Adrian’s bark of laughter let me know that I’d said it too loud. “Zach is nothing if not detail-oriented.”
“You sound like you’ve known him a long time,” I observed.
His face closed off in a now familiar way. I could let it go, like I had most of the drive here, but I was getting tired of his frequent bouts of silent treatment.
“I get that you don’t want to be here and you really don’t want to talk about whatever it is that you are, but if we’re going to be fighting demons together, I should at least know more about you.”
Adrian walked toward me, a hard little smile twisting his features. Then he bent down until his face was level with mine. His eyes looked even more vivid in the overhead light, and he was so close, I could see that his lashes were dark brown instead of black.
“Here’s the most important thing you need to know. I hate demons more than you do, so you can trust that I’ll help you kill them. But, Ivy—” harsh laughter brushed my skin in its own caress “—whatever you do, don’t trust me with anything else.”
The last time we’d been this close, he’d had me pinned to his car. He wasn’t touching me now, but somehow, his gaze made the moment equally intense. The scary part was, I liked it. Without thinking, I moistened my lips.
His gaze dropped there, and I sucked in a breath at the hunger that flashed across his face. So finding out about my supposed lineage hadn’t killed his attraction to me! With that knowledge, things lower down began to tighten. Adrian was maddening, confusing, dangerous...and what would I do if he tried to kiss me?

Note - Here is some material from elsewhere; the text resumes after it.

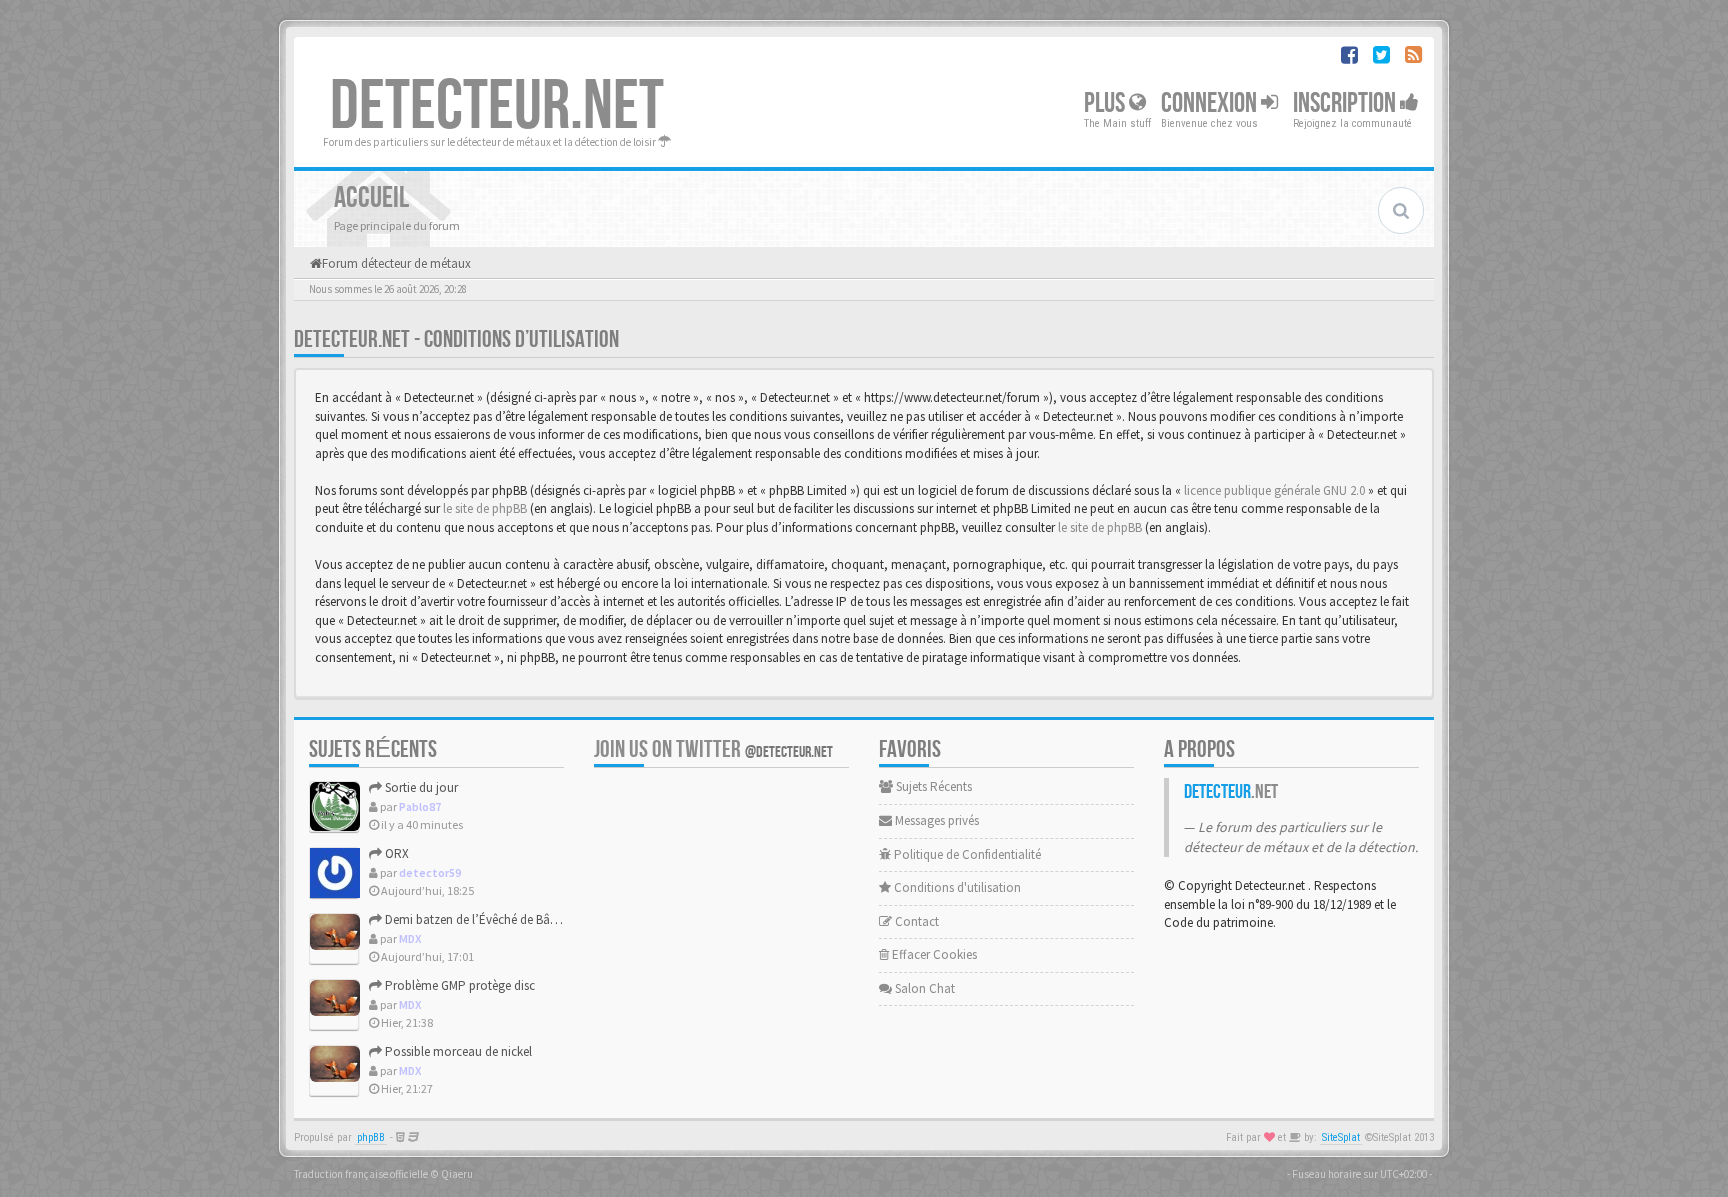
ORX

Suddenly, I saw a blur of motion and then he was gone, the door vibrating from his exit.
* * *
I AWOKE TO the wonderful smell of hot, greasy food, and the even more tantalizing aroma of coffee. When I opened my eyes, a bag of McDonald’s was on my nightstand. I hadn’t heard Adrian leave to get it, but then again, I hadn’t heard him come back last night, either. He must have since his bed was mussed, and from the sounds of it, he was now in the shower.